- Ministério Público junto ao Tribunal de Contas da União apresentou, nesta quarta-feira, 18, uma representação para apurar vazamentos de dados sigilosos de ministros do Supremo Tribunal Federal e de familiares por servidores da Receita Federal.
- A representação ainda precisa ser distribuída e reconhecida por um ministro do TCU para que a investigação seja instaurada formalmente.
- O texto é assinado pelo subprocurador-geral Lucas Rocha Furtado, que cita acontecimentos recentes como motivação.
- A Polícia Federal cumpriu mandados de busca e apreensão em São Paulo, Rio de Janeiro e Bahia, após relatório da Receita Federal encaminhado ao STF; a PGR afirmou que os dados foram explorados de forma fragmentada para produzir suspeitas artificiais.

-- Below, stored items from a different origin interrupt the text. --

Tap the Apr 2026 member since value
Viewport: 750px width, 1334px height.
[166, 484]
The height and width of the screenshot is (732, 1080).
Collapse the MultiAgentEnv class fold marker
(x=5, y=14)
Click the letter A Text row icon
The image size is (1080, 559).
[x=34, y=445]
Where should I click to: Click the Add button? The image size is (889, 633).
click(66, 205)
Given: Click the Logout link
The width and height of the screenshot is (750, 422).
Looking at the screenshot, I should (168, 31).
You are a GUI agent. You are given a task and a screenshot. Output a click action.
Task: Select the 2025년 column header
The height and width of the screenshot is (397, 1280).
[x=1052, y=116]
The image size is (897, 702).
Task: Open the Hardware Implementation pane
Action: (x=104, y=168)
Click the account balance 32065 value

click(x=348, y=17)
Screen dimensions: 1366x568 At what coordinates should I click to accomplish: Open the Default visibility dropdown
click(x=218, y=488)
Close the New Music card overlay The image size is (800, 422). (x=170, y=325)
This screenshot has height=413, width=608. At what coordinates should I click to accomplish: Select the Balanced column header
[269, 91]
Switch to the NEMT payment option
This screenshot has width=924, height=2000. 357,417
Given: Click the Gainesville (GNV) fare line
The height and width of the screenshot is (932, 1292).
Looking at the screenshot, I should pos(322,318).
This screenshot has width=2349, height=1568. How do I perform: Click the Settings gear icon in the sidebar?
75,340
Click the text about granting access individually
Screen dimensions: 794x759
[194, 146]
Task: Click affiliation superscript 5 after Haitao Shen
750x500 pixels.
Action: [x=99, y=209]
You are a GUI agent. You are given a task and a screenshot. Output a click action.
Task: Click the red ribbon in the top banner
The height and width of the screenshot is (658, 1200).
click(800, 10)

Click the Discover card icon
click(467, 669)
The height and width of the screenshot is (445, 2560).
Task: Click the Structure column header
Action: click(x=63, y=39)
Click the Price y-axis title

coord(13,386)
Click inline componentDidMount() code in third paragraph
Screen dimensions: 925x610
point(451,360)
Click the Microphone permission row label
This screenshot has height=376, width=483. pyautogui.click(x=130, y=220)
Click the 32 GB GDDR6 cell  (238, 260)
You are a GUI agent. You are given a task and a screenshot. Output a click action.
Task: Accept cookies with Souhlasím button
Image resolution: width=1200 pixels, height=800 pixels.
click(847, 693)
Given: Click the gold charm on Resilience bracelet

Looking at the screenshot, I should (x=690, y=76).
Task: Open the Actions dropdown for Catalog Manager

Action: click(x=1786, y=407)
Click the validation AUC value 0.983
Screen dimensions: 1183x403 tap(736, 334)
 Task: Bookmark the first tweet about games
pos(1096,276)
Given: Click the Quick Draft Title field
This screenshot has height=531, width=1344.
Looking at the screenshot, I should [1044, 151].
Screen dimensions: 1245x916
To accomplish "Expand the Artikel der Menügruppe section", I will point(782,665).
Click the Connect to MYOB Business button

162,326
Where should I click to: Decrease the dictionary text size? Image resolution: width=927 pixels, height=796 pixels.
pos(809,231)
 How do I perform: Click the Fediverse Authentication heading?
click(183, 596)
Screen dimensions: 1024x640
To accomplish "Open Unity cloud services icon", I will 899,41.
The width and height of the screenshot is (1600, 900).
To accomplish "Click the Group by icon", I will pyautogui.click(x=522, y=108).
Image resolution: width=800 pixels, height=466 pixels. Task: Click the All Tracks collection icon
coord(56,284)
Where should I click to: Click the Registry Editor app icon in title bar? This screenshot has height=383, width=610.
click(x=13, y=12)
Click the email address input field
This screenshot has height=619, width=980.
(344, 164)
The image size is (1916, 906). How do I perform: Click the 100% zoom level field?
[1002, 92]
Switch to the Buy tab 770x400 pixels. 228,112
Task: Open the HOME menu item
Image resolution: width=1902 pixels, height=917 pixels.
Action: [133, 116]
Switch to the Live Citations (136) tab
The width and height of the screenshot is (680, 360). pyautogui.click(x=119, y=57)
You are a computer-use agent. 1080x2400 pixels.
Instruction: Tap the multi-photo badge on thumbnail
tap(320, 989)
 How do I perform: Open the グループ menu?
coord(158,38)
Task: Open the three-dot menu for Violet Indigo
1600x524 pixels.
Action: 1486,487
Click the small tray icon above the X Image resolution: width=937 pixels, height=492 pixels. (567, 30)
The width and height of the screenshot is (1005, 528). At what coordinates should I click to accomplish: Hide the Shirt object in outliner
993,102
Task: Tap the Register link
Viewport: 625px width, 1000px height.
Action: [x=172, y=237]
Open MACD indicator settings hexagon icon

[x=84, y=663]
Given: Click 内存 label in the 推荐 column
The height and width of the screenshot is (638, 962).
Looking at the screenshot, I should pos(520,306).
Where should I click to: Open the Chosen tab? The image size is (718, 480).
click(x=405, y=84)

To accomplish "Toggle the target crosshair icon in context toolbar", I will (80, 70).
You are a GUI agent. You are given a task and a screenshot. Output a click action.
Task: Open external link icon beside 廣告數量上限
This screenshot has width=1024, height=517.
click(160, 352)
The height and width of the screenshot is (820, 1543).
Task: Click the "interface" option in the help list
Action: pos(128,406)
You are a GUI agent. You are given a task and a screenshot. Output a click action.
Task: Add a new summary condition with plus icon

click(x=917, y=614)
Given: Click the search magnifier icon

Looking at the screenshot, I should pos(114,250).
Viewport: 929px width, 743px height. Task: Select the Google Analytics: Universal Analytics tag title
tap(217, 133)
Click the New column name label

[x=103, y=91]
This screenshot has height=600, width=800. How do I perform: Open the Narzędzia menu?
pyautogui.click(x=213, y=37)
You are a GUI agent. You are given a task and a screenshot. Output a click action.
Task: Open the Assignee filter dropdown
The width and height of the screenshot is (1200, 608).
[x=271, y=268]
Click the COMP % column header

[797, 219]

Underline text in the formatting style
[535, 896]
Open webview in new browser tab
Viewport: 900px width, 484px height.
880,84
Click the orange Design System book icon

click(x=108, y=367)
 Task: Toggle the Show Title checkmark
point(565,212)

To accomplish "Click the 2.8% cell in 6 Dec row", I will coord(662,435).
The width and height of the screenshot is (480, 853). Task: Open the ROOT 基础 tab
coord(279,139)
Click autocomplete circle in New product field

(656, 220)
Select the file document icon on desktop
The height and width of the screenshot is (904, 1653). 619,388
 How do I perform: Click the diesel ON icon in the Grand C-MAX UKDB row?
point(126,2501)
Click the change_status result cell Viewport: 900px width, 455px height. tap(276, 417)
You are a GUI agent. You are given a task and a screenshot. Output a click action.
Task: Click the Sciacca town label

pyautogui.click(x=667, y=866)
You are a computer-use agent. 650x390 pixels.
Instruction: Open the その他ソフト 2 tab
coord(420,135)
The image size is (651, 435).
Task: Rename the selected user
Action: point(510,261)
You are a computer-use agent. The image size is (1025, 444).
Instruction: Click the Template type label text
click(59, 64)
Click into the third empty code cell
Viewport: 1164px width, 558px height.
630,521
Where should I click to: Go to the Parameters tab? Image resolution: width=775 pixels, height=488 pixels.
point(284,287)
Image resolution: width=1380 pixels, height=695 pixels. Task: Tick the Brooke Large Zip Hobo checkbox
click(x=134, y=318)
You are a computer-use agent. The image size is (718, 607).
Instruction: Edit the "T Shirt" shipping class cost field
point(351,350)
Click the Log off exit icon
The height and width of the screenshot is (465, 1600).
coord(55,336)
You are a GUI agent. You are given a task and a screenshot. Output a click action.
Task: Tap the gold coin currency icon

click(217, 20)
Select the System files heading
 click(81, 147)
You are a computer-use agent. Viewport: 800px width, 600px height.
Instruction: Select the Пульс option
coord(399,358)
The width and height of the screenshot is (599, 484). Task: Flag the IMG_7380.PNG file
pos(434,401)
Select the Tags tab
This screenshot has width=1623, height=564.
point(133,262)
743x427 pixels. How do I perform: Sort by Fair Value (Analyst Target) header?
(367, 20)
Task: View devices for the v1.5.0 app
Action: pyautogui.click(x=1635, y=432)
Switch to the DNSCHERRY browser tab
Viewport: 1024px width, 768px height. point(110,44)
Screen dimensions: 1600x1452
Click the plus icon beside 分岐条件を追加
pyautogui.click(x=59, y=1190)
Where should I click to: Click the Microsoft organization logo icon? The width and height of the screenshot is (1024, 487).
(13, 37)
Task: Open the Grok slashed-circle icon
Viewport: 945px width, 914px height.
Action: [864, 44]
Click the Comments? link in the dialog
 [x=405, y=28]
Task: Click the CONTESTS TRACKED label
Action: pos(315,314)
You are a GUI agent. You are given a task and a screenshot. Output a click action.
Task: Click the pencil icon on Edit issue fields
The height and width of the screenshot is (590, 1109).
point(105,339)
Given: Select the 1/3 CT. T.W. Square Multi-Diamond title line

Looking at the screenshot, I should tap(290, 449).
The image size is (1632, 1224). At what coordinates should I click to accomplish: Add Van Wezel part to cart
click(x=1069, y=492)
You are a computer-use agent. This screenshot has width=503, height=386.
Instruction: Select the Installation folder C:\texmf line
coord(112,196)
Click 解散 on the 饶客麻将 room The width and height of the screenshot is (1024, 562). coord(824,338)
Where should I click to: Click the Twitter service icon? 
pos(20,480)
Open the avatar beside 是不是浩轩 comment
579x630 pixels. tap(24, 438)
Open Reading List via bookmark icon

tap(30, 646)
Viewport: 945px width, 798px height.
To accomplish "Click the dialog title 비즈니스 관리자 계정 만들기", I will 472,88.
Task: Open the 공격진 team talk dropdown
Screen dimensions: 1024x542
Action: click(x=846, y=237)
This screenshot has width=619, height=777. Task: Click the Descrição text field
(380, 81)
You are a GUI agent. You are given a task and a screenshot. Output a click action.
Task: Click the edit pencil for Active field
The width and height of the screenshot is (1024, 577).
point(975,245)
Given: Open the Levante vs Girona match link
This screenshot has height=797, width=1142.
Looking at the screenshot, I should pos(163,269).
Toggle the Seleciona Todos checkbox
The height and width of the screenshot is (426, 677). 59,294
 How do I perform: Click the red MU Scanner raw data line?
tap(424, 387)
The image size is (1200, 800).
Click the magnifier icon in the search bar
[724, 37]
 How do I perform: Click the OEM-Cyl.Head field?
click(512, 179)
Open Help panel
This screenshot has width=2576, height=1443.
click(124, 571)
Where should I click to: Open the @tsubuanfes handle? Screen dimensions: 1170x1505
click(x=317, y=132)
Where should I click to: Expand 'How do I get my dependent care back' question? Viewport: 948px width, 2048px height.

- Entre os alvos está a esposa do ministro Alexandre de Moraes, Viviane Barci; um contrato do escritório da advogada com o Banco Master, avaliado em 129 milhões de reais, foi revelado pelo jornal O Globo.
O Ministério Público junto ao Tribunal de Contas da União formalizou nesta quarta-feira (18) uma representação para que o TCU apure o acesso ilegal a dados de ministros do Supremo Tribunal Federal e de seus familiares por servidores da Receita Federal. A ação busca medidas para instaurar formalmente a investigação.
A representação é assinada pelo subprocurador-geral Lucas Rocha Furtado. Ele aponta a necessidade de apurar os fatos com base nas investigações já em curso, incluindo apurações do STF determinadas pelo ministro Alexandre de Moraes. O objetivo é esclarecer responsabilidades e eventuais falhas nos controles de sigilo.
Em parecer, a PGR afirmou que os dados sigilosos foram explorados de forma fragmentada e seletiva, com objetivo de produzir suspeitas artificiais contra autoridades públicas. A linha do tempo apresentada envolve investigações do STF e o inquérito instaurado por ordem de Moraes, a partir de provocação da PGR.
Nesta terça-feira (17), a Polícia Federal cumpriu mandados de busca e apreensão em São Paulo, Rio de Janeiro e Bahia. As ações são parte do desdobramento do relatório apresentado pela Receita Federal ao STF, segundo o relato contido na representação.
Entre os alvos mencionados, está Viviane Barci, esposa do ministro Alexandre de Moraes. Também houve menção a informações de um contrato do escritório da advogada com o Banco Master, avaliado em 129 milhões de reais, que foi divulgado pelo jornal O Globo.
A representação ainda depende de distribuição e reconhecimento por um ministro do TCU para que seja instaurada formalmente a investigação. O pedido foi protocolado nesta quarta-feira (18).